## TASK DESCRIPTION:
In the listing below, find the line containing "Главная (237, 83)" and the line containing "Производители (775, 1058)". Repeat exactly those two lines and every line between them, nothing more.
*** RAW DATA Section Begins ***
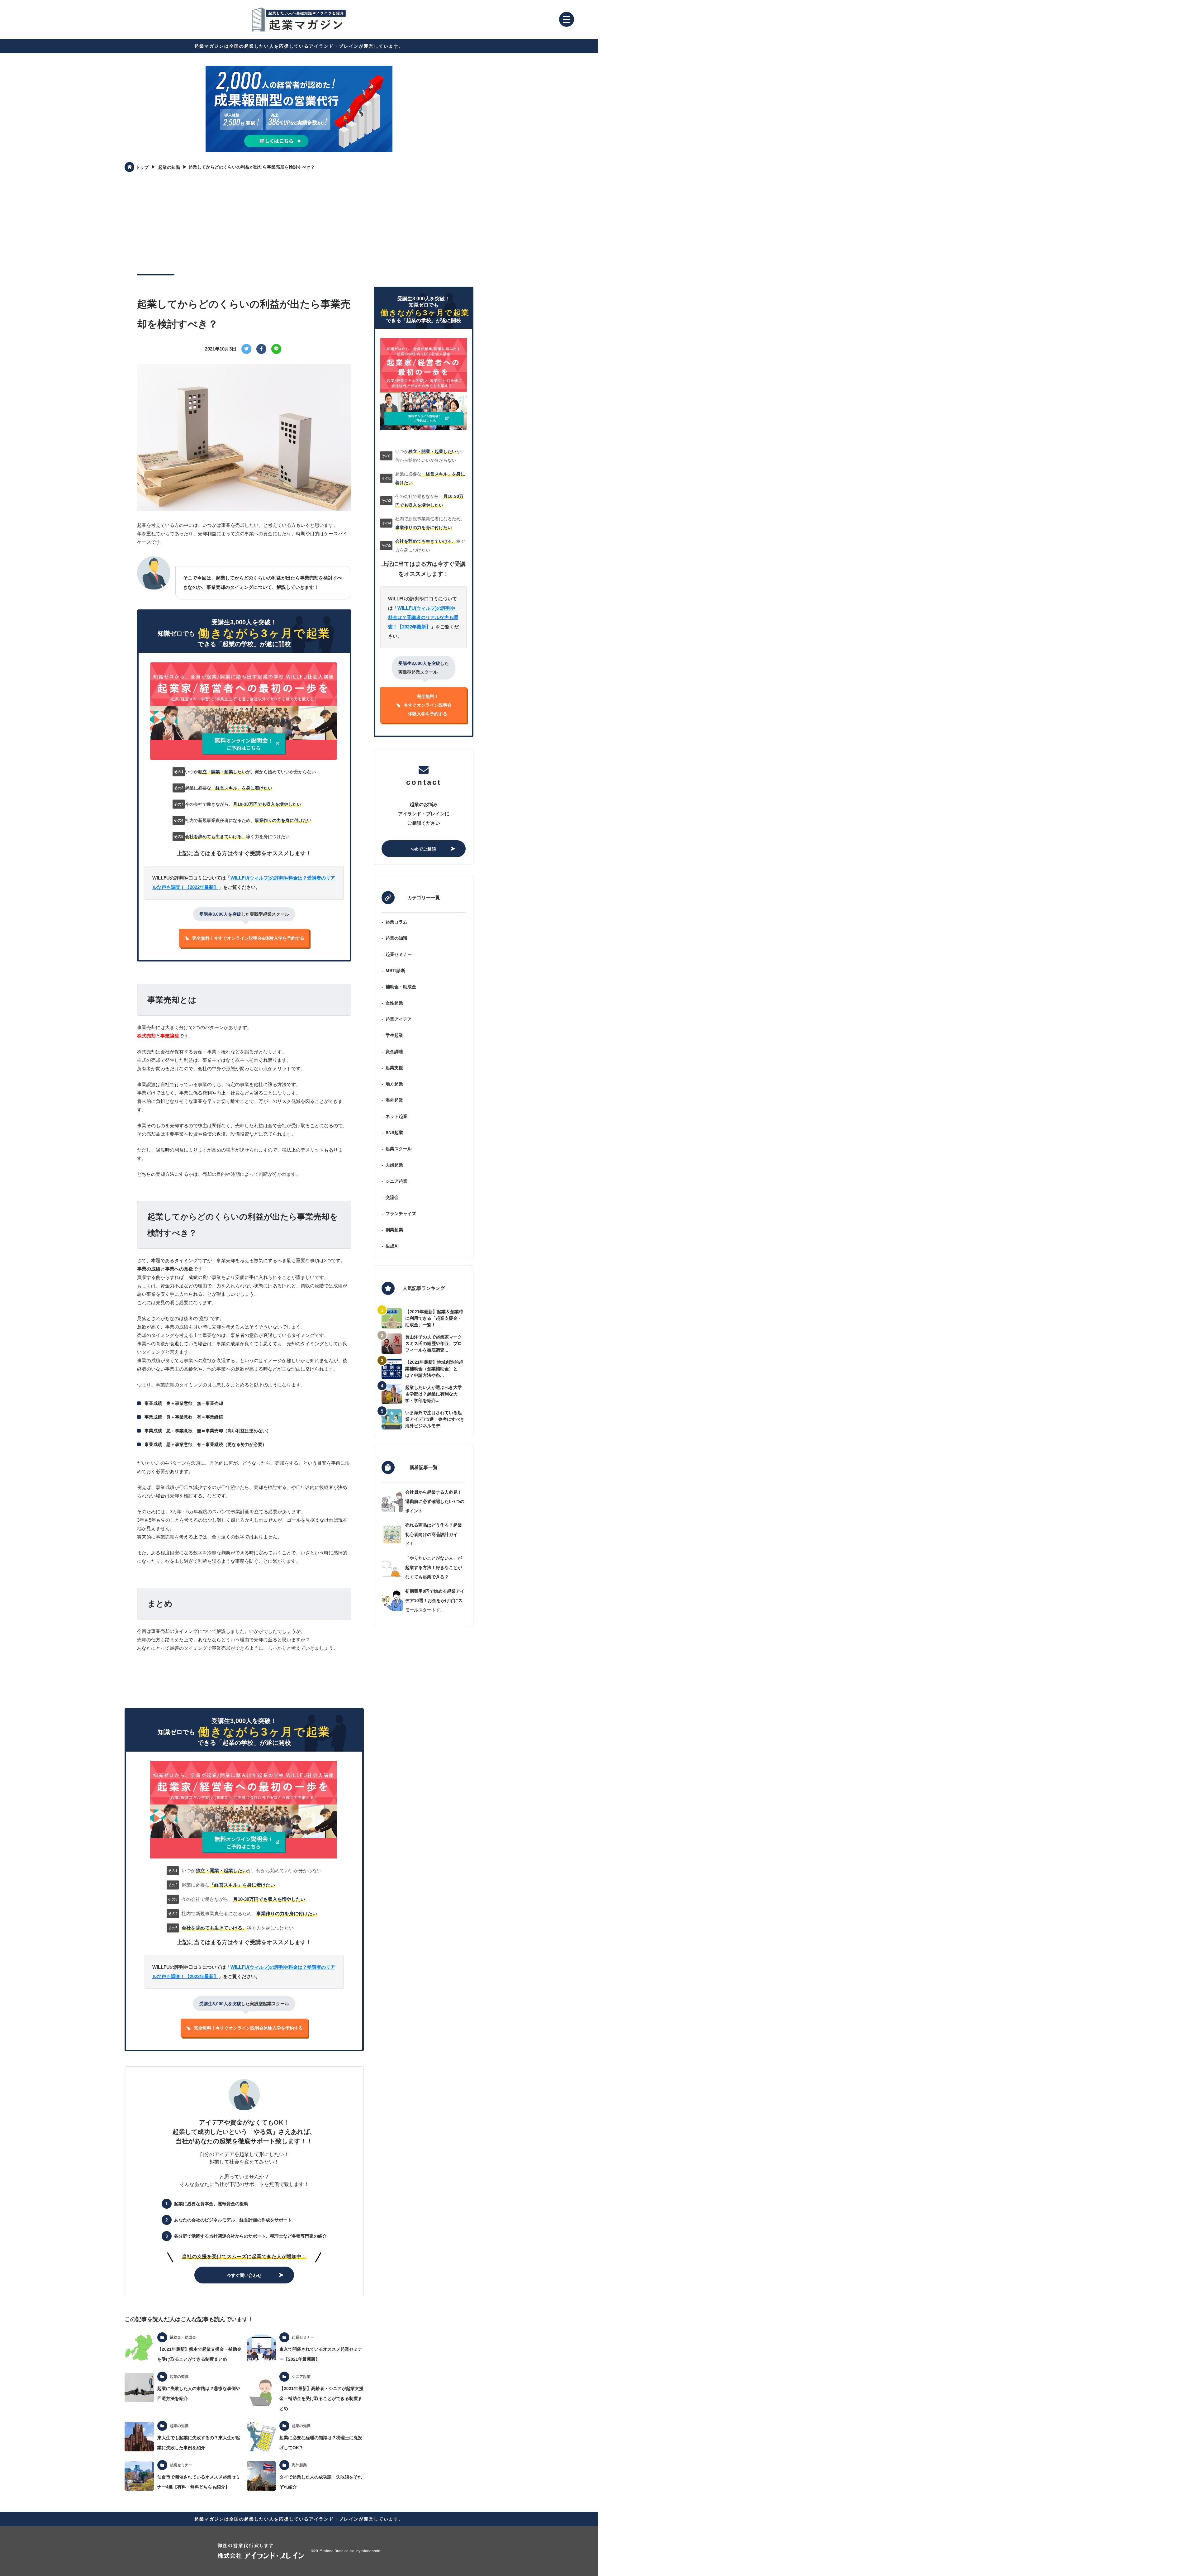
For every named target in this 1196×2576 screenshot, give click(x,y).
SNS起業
*** RAW DATA Section Ends ***
*** RAW DATA Section Begins ***
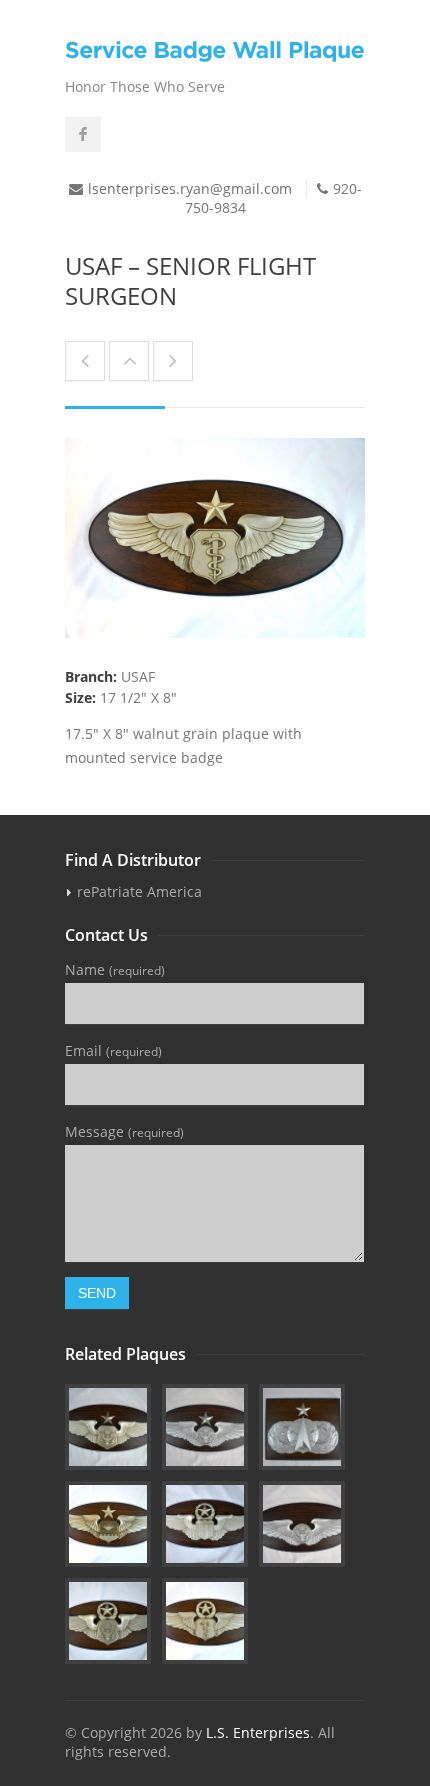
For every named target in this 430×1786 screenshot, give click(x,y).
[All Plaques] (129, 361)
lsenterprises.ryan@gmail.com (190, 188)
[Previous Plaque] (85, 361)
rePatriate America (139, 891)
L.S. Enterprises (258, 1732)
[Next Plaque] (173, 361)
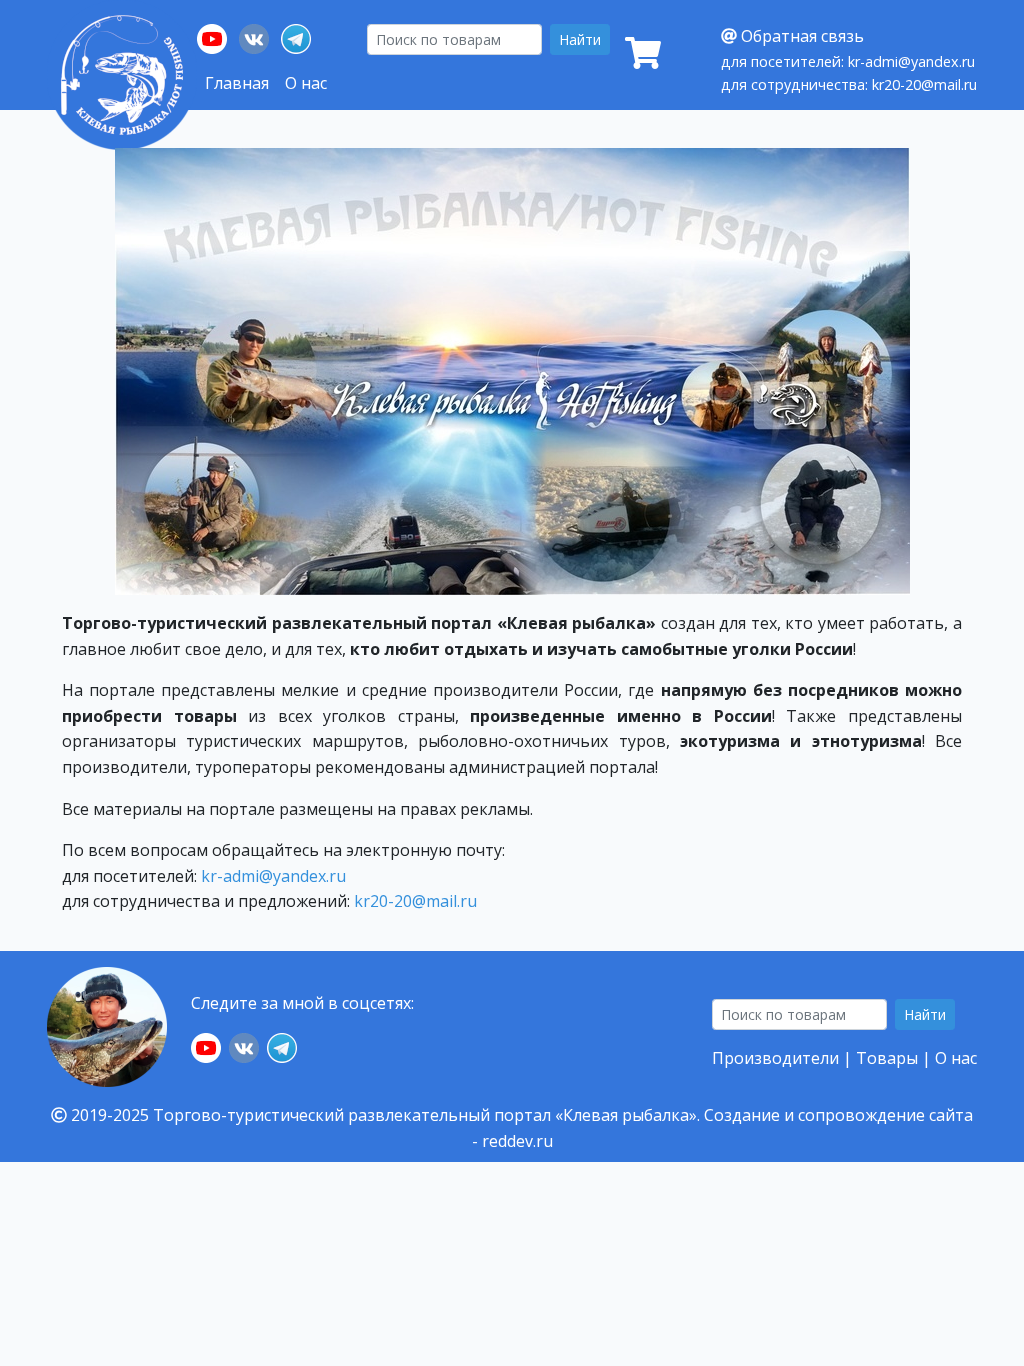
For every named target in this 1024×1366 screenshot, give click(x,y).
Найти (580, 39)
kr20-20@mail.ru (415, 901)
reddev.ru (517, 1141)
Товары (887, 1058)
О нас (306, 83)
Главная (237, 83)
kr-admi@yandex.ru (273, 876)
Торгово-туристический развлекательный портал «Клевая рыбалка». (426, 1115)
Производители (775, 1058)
*** RAW DATA Section Ends ***
## ANSWER:
Главная (237, 83)
kr-admi@yandex.ru (273, 876)
Торгово-туристический развлекательный портал «Клевая рыбалка». (426, 1115)
Производители (775, 1058)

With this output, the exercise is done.